Soon every secretary in the bank wanted a bottle. Then word spread through other offices. Bette spent evenings filling bottles by hand, typing labels, and mixing new batches. Michael, who would later join The Monkees, helped after school. Their home became a miniature factory.
But Bette still needed her job. She couldn’t afford to lose it. Then came the mistake that changed everything. In 1956, she accidentally typed “Mistake Out Company” instead of her boss’s name at the bottom of a letter. He fired her on the spot.
She went home terrified—but also strangely free.
With no employer to rely on, she decided to rely on herself. She incorporated her business in 1958, renaming it Liquid Paper. Banks refused to loan her money. Executives dismissed her. Major corporations, including IBM, rejected her product outright. A secretary with a homemade invention didn’t fit their idea of a serious entrepreneur.

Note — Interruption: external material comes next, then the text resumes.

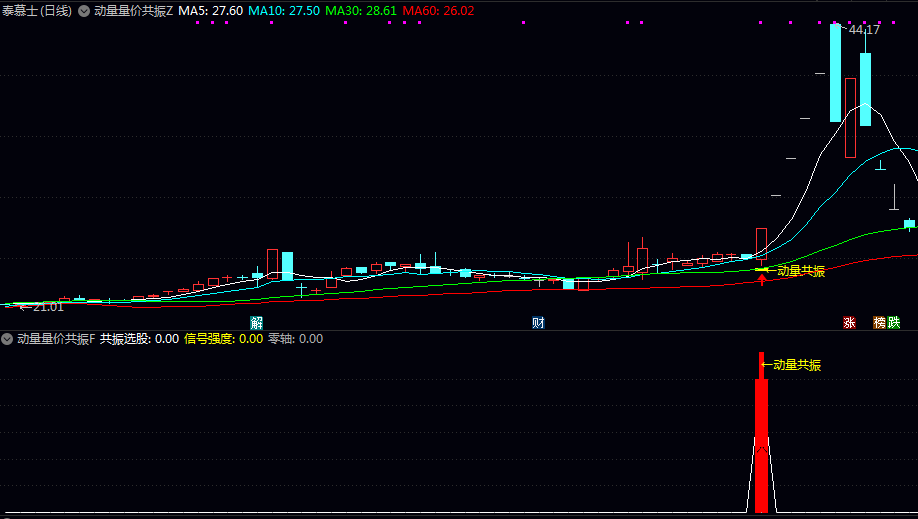Click the orange 榜 ranking marker icon
The image size is (918, 519).
(879, 322)
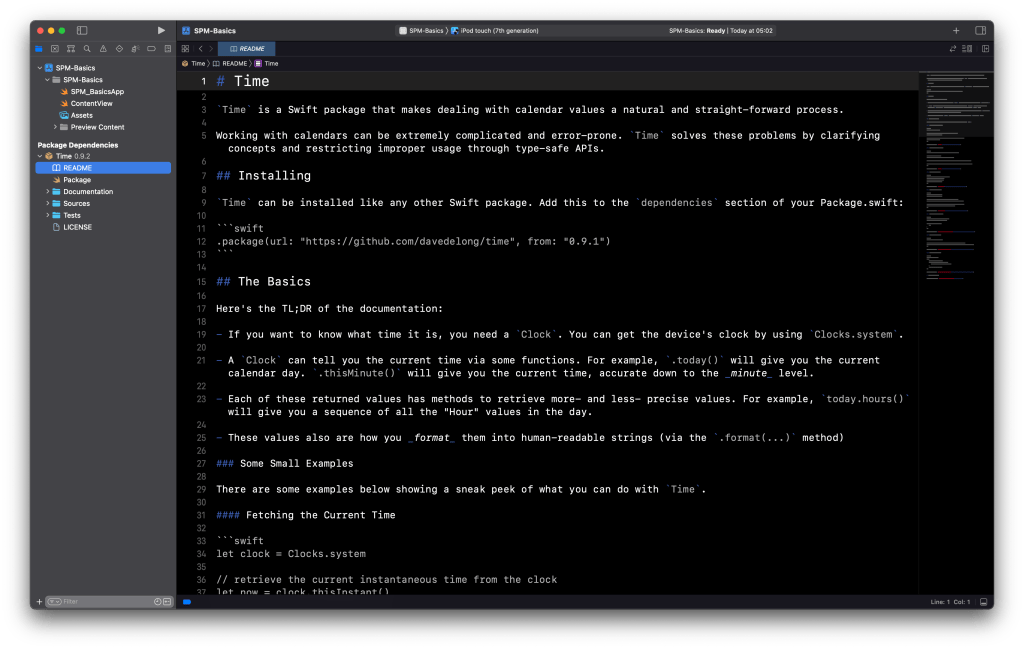Toggle the debug area at bottom right

pos(983,602)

But the women behind the desks understood her completely. They used typewriters. They lived with the frustration. They appreciated a solution. So Bette marketed directly to them. Demand grew steadily. Offices began ordering by the dozens, then hundreds, then thousands.
By 1968, Liquid Paper was a million-bottle-a-year business. By 1975, twenty-five million bottles were sold annually. Her garage had long since been replaced by a full manufacturing plant.

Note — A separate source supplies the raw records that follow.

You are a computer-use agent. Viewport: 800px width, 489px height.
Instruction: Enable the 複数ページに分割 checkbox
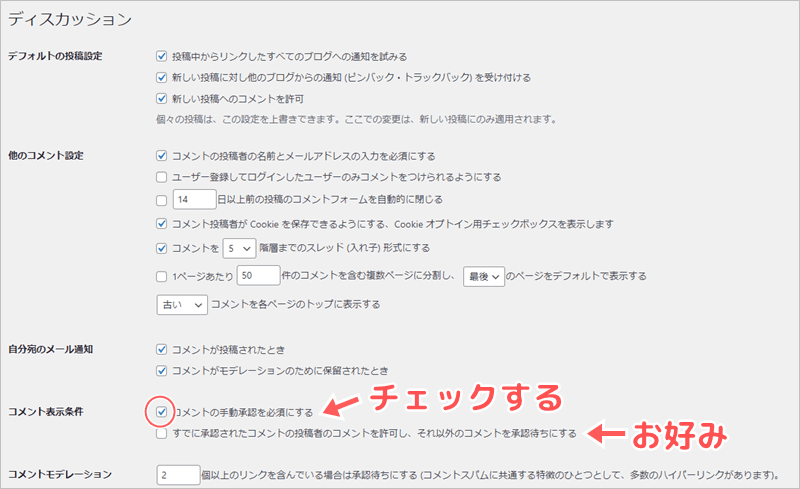[x=163, y=276]
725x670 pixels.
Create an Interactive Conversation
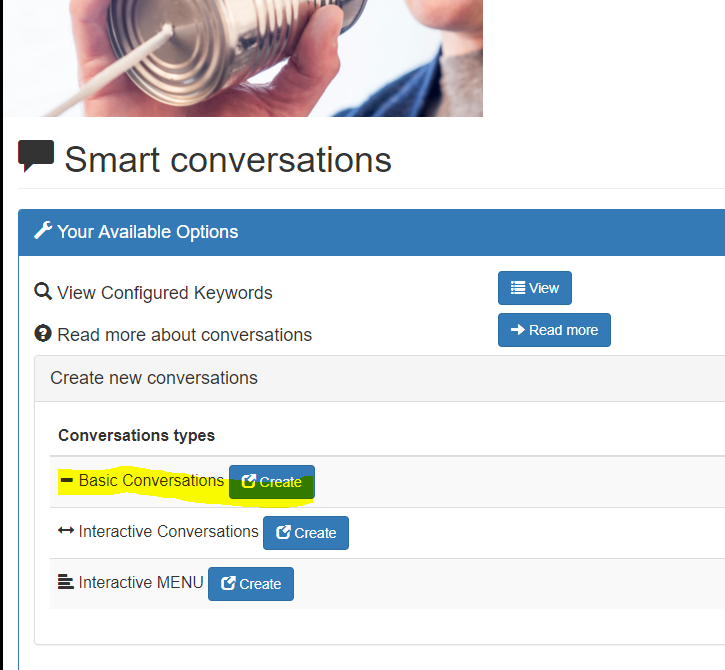[306, 533]
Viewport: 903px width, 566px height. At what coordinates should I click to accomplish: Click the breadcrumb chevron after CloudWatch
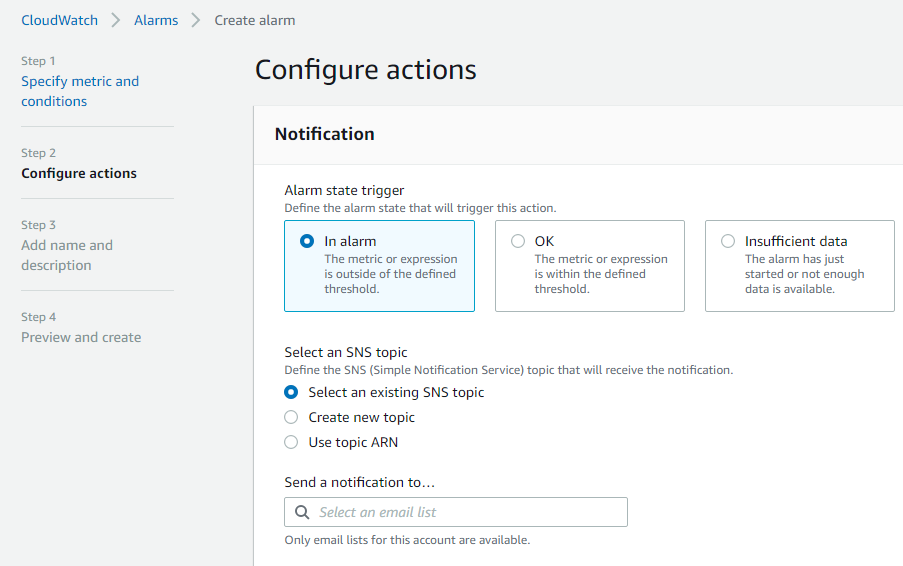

And as her company grew, Bette built it into the kind of workplace she wished she’d had. She provided on-site childcare years before corporations considered it. She offered flexible schedules, continuing education, employee recreation spaces, and profit-sharing programs. Her company became known for its supportive environment—especially for working mothers.

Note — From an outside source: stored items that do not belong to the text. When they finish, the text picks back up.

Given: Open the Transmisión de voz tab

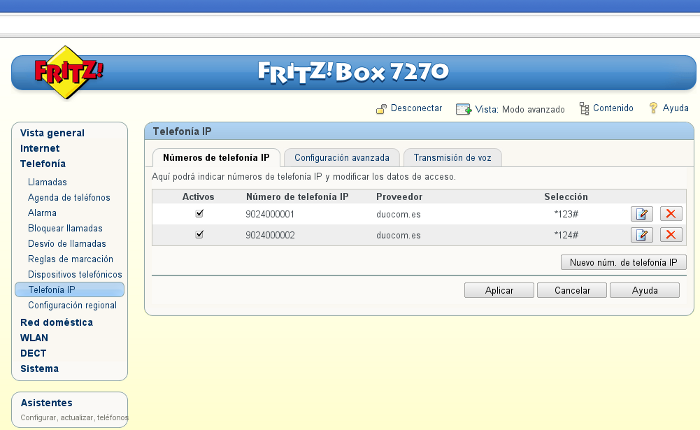Looking at the screenshot, I should pyautogui.click(x=452, y=158).
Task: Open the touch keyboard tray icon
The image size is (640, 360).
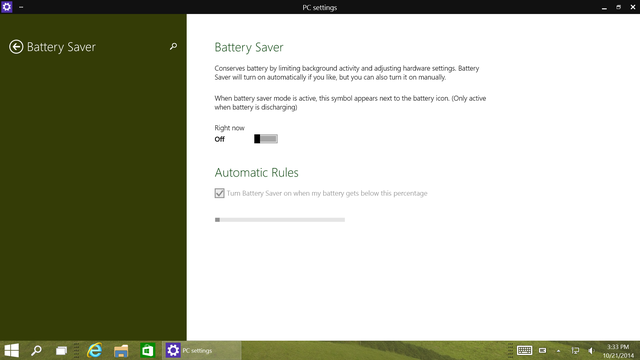Action: click(x=524, y=351)
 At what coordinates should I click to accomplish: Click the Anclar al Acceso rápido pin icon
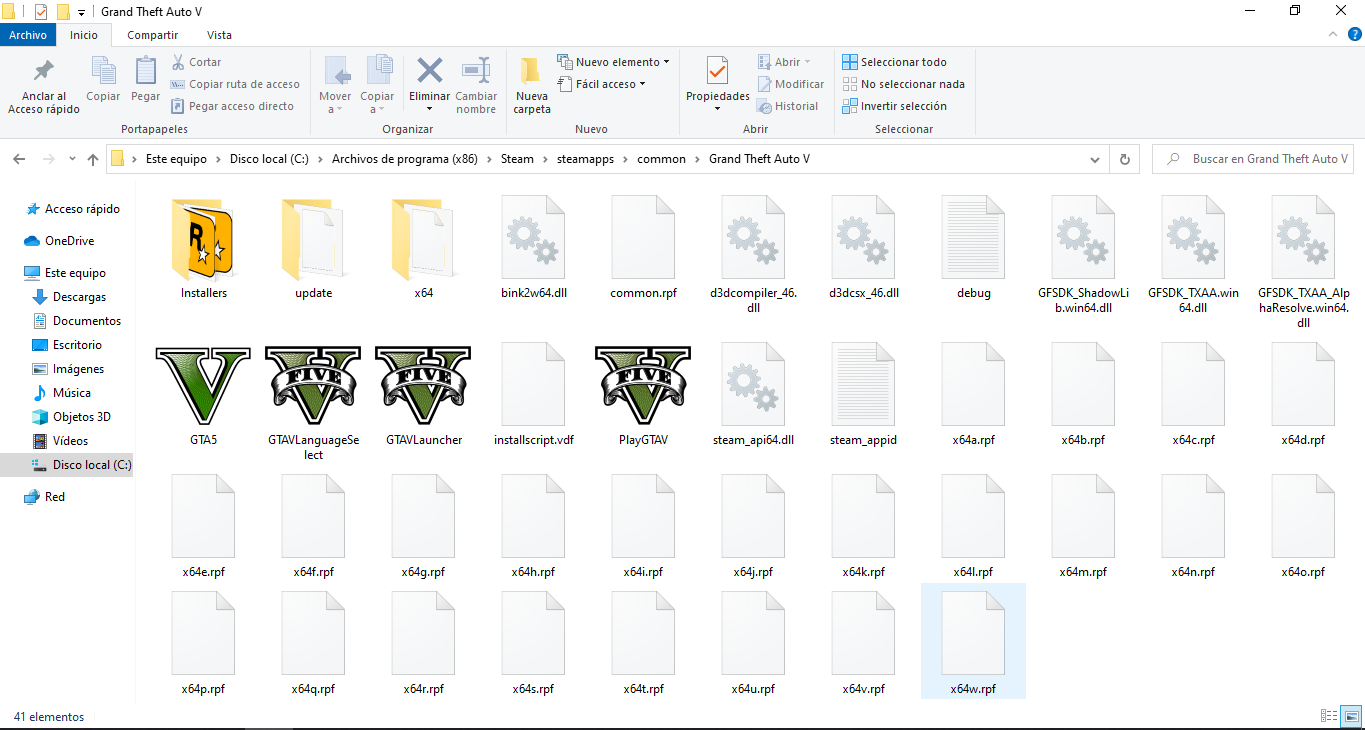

In 1979, Gillette Corporation made an offer Bette could hardly imagine: $47.5 million plus future royalties. She accepted. The woman who had once worried about affording groceries had built a global brand worth nearly $50 million.
Just six months later, in May 1980, Bette Nesmith Graham passed away at age 56. But she left behind more than a fortune. She created charitable foundations that supported women in business, artists, and creators—funded largely from her Liquid Paper success.
The most ironic part of her story is that her invention eventually became obsolete. Word processors and computers made typewriter errors—and correction fluid—disappear. But Bette’s legacy was never about the longevity of the product. It was about what she proved possible.
She showed that innovation doesn’t require credentials, investors, or permission. It requires determination. She showed that an overlooked woman in a male-dominated office could create something that changed how millions of people worked. She demonstrated that companies could support working mothers without sacrificing profits.
Most of all, she showed that even the smallest daily frustration—if examined with creativity and persistence—can become a multimillion-dollar idea.
Bette Nesmith Graham started as a secretary terrified of making mistakes. She ended as a pioneering entrepreneur whose courage helped redefine what women could accomplish. She mixed paint in her kitchen. She built an empire. And in doing so, she proved that mistakes don’t have to be failures. Sometimes they’re beginnings.